水稻幼苗脱黄化过程以及灌浆期茎的蛋白质组学研究

水稻既是我国三大粮食作物之一，又是基因组学研究的模式材料，在生产实践和科学研究中都占有极其重要的地位。基因组学研究取得的巨大成就以前所未有的深度和广度推动了生命科学各个研究领域的飞速发展。水稻基因组的破译是水稻科学研究的重要里程碑，同时也宣告了功能基因组学时代的到来。蛋白质组学是研究细胞内全部蛋白质的动态表达及其相互关系的新兴学科，是功能基因组学研究的重要组成部分和战略制高点。 本论文采用高分辨率的蛋白质双向电泳分离技术和高通量的蛋白质质谱分析技术以及生物信息学等手段，开展水稻灌浆期茎蛋白质组表达模式和水稻幼苗脱黄化过程的比较蛋白质组学研究，探讨茎生长发育规律和水稻应答光信号相关蛋白质及其网络调控机制，是学科前沿与实际应用的有机结合，在科研和生产实践中都具有重要的意义。 首先，分别构建了灌浆期水稻顶端茎段和水稻黄化幼苗的蛋白质组表达谱。并对其中185个目的蛋白点进行了MALDI-TOF/MS分析和数据库检索鉴定。共有149个蛋白质得到了鉴定，蛋白质鉴定的成功率为80.5％。
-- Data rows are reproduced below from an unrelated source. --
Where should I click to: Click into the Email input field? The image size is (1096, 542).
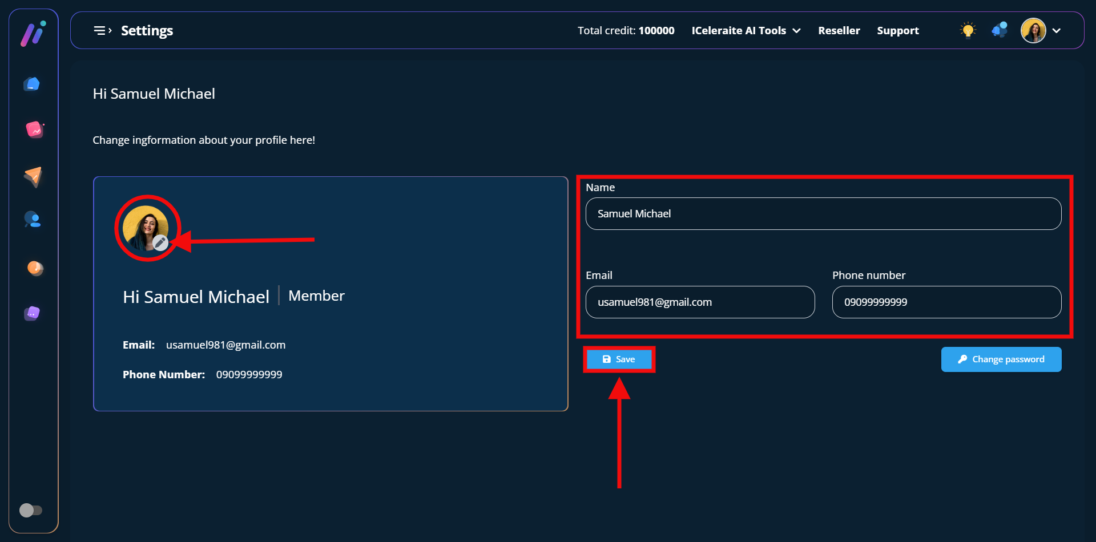coord(700,302)
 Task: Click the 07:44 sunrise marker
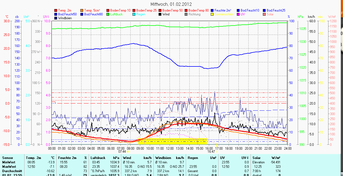(x=122, y=151)
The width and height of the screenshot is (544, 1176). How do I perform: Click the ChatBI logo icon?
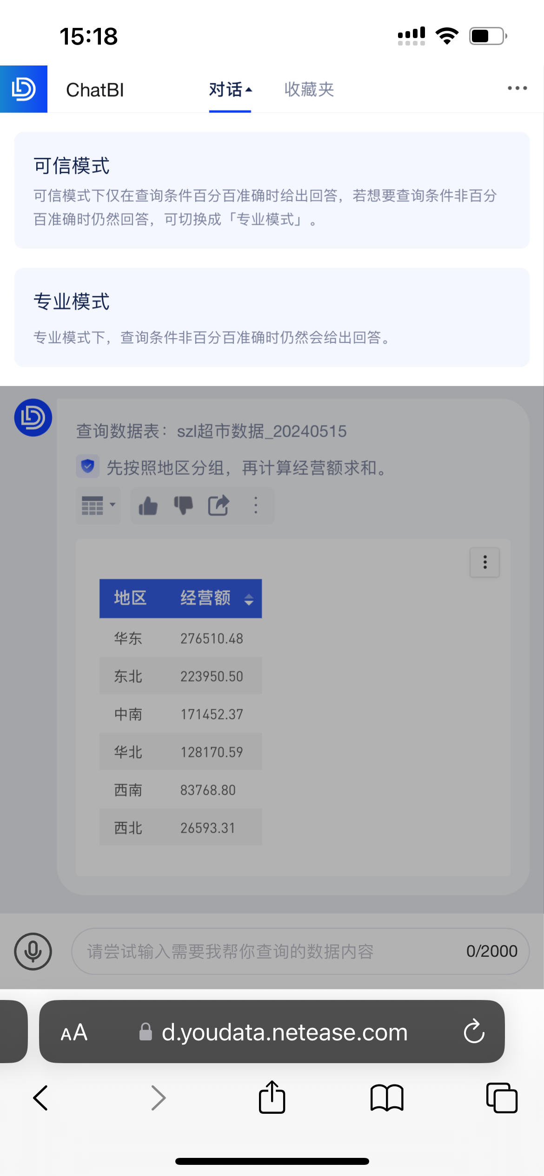[x=24, y=89]
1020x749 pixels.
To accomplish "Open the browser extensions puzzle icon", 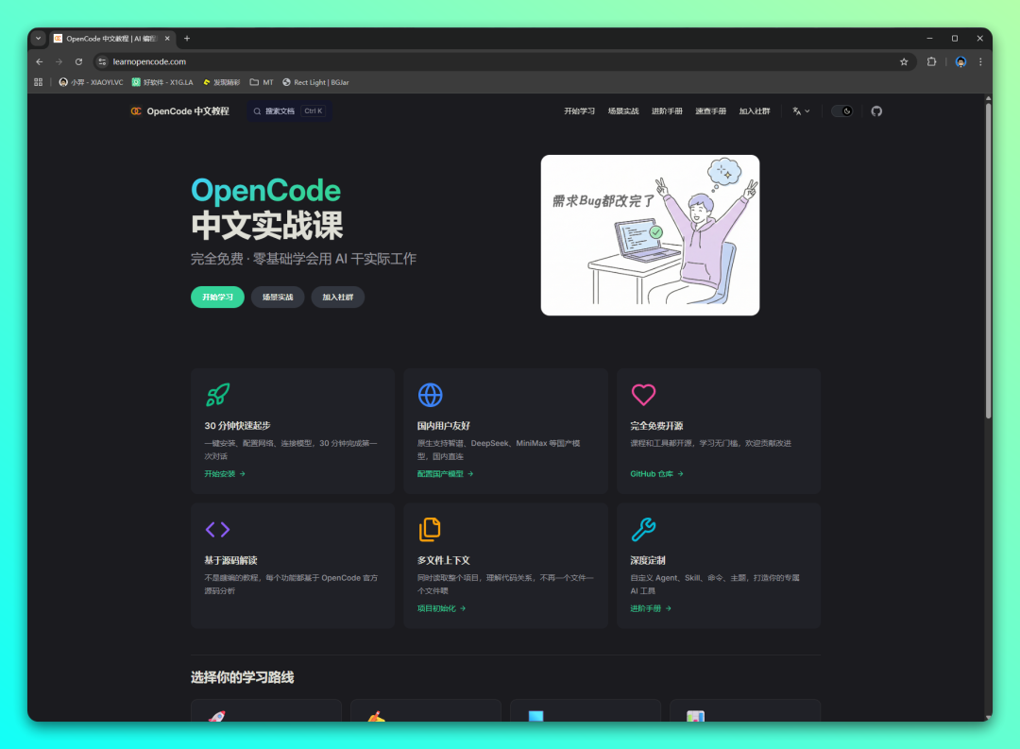I will 931,61.
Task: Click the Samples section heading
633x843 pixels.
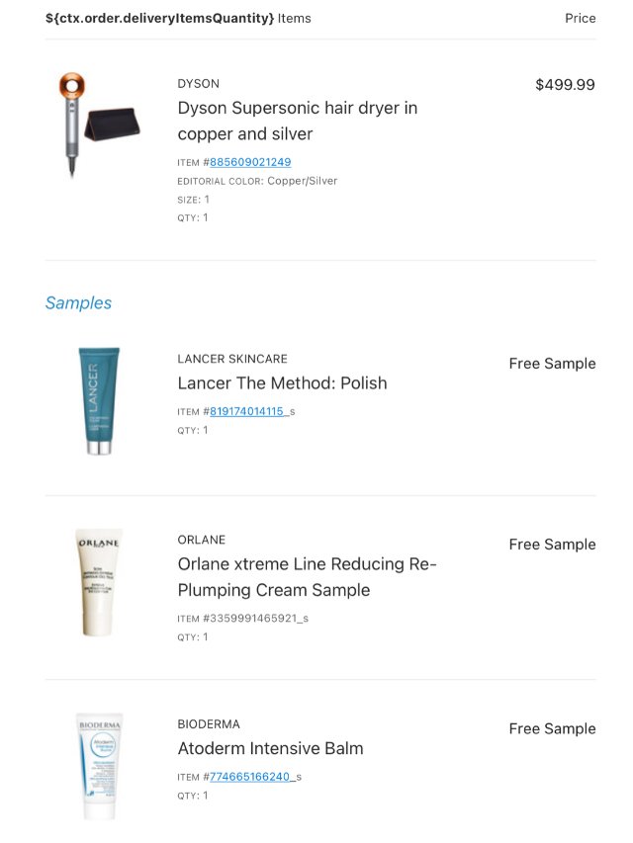Action: [78, 303]
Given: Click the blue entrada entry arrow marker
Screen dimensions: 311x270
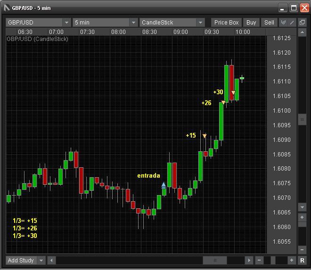Looking at the screenshot, I should (x=164, y=185).
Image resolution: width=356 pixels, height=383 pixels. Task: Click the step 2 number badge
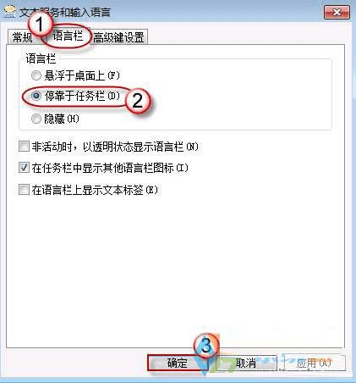[138, 101]
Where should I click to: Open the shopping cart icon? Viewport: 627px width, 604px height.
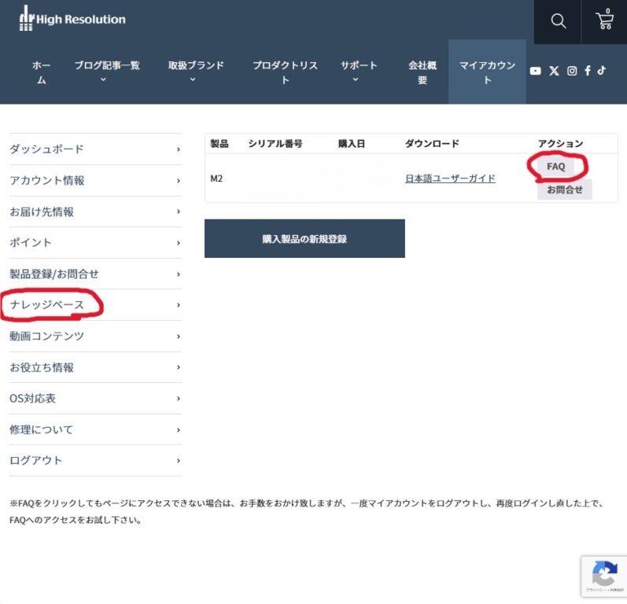604,21
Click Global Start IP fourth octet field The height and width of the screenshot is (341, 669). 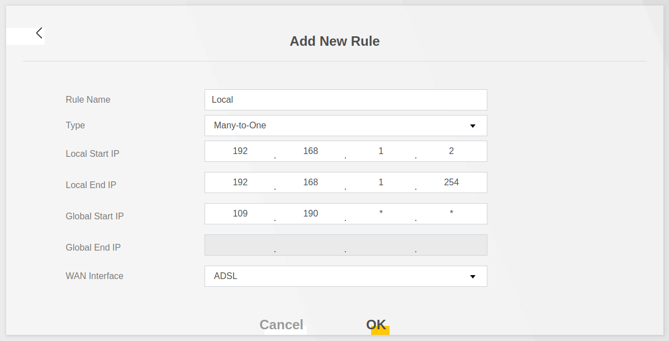coord(452,214)
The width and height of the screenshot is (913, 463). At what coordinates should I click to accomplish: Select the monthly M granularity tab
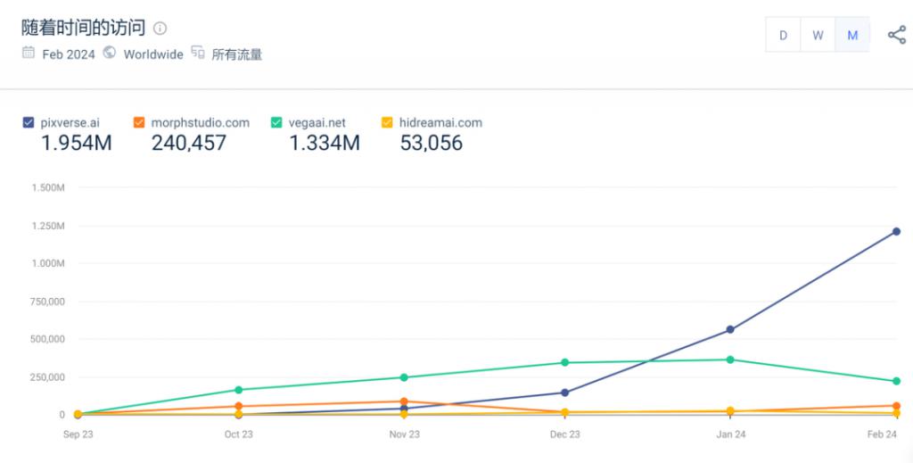[852, 35]
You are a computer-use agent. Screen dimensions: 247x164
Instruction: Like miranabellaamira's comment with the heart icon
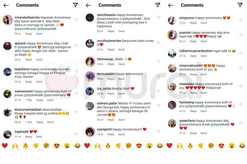(76, 20)
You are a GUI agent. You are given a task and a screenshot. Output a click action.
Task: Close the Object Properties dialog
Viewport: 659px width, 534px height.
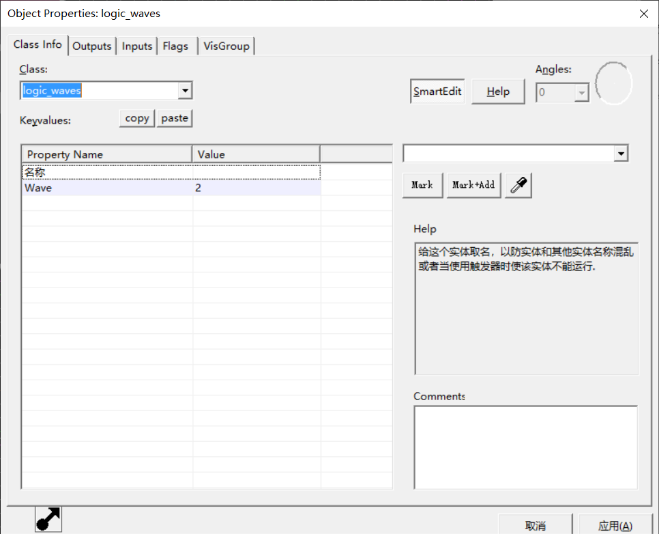pos(643,13)
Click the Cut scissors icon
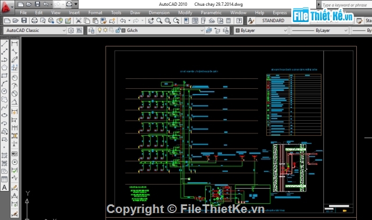The width and height of the screenshot is (372, 220). click(78, 21)
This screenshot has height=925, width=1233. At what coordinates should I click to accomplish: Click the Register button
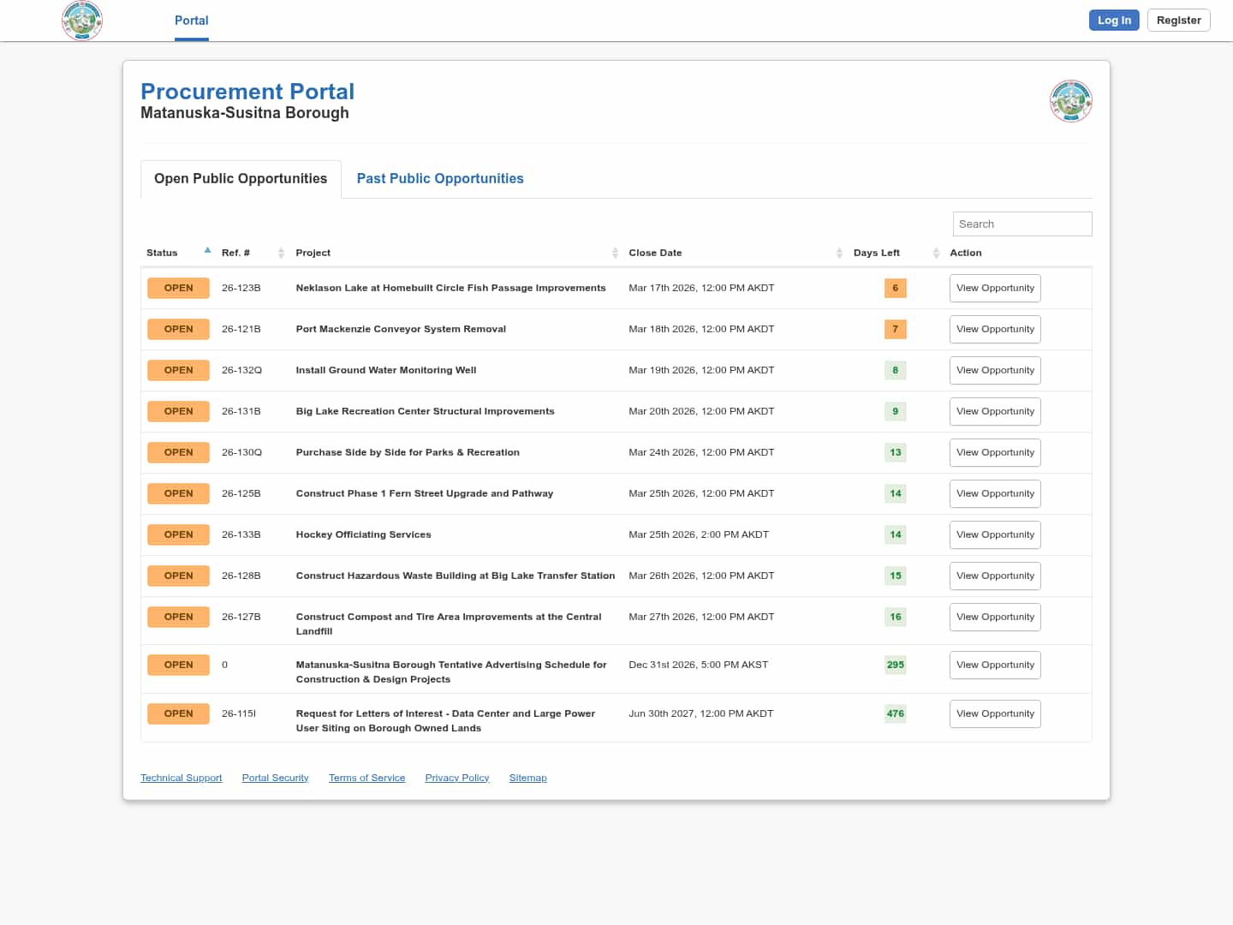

这些被鉴定的蛋白质分属118个基因的表达产物，根据它们功能可以分为13种不同的类别，其中绝大多数为能量产生和代谢以及抗性相关的蛋白质。 在水稻灌浆期顶端茎段表达的蛋白质中，与能量和物质代谢相关的蛋白质例如ATPase、磷酸丙糖异构酶，6－磷酸葡萄糖异构酶等占有很高比例，说明茎段组织中具有很强的代谢活动。与生长发育相关的蛋白质包括beta-tubulins、无机焦磷酸酶（inorganic pyrophosphatase）、液泡质子ATP酶（vacuolar proton-ATPase）以及UDP葡萄糖焦磷酸酶等的大量累积，显示出顶端茎段细胞分裂和生长迅速;同时，贮存多糖和结构多糖也在旺盛合成。G蛋白、GDP释放抑制因子等信号传导蛋白以及苯丙氨酸氨解酶、谷胱苷肽S转移酶（glutathione S-transferase，GST）、抗坏血酸过氧化酶（ascorbate peroxidase，APX）以及超氧化物歧化酶（superoxide dismutase，SOD）等抗性相关蛋白质在该时期丰度表达，表明在灌浆期水稻顶端茎段能够迅速感受并传递外界信号，从而使得其在遭受胁迫时能够立刻启动抗逆防御系统，最大限度地降低不利环境对种子发育的影响。 在黑暗中萌发和生长的水稻黄化幼苗随着光照时间（0~24小时）的延长，能通过双向电泳后检测到的蛋白质逐渐变少，24小时后趋于稳定，相当于正常光照条件下生长的水稻幼苗蛋白质组表达谱。进一步分析表明，在黄化苗中，分解代谢及能量产生相关的蛋白如丙糖磷酸异构酶、琥珀酰辅酶A连接酶、异戊酰辅酶A脱氢酶与ATPase等的表达量比较丰富;另外，还可能启动了脂肪酸的α氧化分解途径，以供黑暗中生长所需的物质和能量。当黄化幼苗光照后，与光合作用及物质合成相关的一些蛋白质表达量增加，而那些分解代谢相关酶类则有所下降。同时，鸟核苷酸结合蛋白β亚基类似蛋白、20S proteasome以及Bowman Birk trypsin inhibitor等信号传递及抗性相关蛋白随着光照时间的延长而减少，说明黑暗胁迫条件下水稻幼苗启动了相关的抗逆途径。叶绿素合成途径中的蛋白酶胆色素原脱氨基酶和金属鳌合酶在脱黄化过程中表达量有所下降，可能是因为叶绿素合成产物具有反馈抑制作用。 本研究首次利用蛋白质组学方法来解析水稻灌浆期茎蛋白质组表达模式和水稻黄化幼苗响应光因子的蛋白质组变化情况，鉴定了一些有价值的蛋白质，并得到了它们的表达特点和相关数据，为更好地理解水稻顶端茎秆的生长特点和功效、水稻应答黑暗胁迫和光形态建成以及光合作用机理等提供了分子证据。